3 one-sample t-test
3.1 Question
I measured the height of 10 adult men. Were they sampled from the general population of men?
3.2 Hypotheses
- Null hypothesis: The sample mean is equal to the population mean. In this case, the answer would be “yes”
- Alternative hypothesis: The sample mean is not equal to the population mean. Answer would be “no”.
- Significance level: 0.05
Let’s start with a sample of 10.
plot sample against population pdf
height_list = np.arange(140, 220, 0.1)
pdf_boys = norm.pdf(height_list, loc=mu_boys, scale=sigma_boys)
fig, ax = plt.subplots(figsize=(10, 6))
ax.plot(height_list, pdf_boys, lw=2, color='tab:blue', label='population')

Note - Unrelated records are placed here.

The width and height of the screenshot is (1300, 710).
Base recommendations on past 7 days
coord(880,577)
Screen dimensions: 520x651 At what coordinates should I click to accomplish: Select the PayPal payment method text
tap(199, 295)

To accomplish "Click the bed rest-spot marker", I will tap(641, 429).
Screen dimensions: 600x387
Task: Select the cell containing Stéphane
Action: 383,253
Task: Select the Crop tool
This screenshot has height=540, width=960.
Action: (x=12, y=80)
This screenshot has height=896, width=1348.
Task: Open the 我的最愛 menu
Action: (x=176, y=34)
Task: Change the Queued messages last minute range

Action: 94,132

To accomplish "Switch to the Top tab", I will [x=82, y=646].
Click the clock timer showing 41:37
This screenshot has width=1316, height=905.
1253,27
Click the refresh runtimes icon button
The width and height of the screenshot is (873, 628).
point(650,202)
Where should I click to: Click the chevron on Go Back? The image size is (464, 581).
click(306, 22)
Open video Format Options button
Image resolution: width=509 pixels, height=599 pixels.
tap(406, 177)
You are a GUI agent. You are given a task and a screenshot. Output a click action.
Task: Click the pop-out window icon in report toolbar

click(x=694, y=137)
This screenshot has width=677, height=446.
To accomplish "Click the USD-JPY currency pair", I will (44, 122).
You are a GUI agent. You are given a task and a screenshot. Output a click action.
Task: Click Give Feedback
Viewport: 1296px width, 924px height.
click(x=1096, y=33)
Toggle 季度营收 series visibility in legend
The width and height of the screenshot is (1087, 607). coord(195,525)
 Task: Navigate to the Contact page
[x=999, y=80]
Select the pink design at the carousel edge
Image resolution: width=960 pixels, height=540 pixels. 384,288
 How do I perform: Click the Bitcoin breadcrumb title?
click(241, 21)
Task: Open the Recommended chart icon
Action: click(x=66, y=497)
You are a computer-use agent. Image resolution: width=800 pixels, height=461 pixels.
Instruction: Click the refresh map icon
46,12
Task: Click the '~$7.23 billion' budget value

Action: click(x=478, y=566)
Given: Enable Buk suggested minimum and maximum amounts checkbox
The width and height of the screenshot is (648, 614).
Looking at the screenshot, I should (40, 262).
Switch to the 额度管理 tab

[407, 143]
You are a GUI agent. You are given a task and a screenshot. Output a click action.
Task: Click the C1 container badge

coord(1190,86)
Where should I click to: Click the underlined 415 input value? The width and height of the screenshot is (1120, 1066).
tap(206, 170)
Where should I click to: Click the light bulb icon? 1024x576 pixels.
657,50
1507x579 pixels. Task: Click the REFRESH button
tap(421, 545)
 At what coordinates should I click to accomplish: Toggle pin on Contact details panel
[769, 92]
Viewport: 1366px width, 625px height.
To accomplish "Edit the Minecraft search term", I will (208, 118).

ax.eventplot(sample10, orientation="horizontal", lineoffsets=0.03,
linewidth=1, linelengths= 0.005,
colors='gray', label='sample')
ax.text(190, 0.04,
f"sample mean: {sample10.mean():.2f} cm\nsample std: {sample10.std(ddof=1):.2f} cm",
ha='left', va='top', color='gray')
ax.text(190, 0.02,
f"pop. mean: {mu_boys:.2f} cm\npop. std: {sigma_boys:.2f} cm",
ha='left', va='top', color='tab:blue')
ax.legend(frameon=False)
ax.set(xlabel='height (cm)',
ylabel='probability density',
title="men (age 20)",
xlim=(140, 220),
);
The t value is calculated as follows: t = \frac{\bar{x} - \mu}{s / \sqrt{n}}
where
- \bar{x}: sample mean
- \mu: population mean
- s: sample standard deviation
- n: sample size
Let’s try the formula above and compare it with scipy’s ttest_1samp function.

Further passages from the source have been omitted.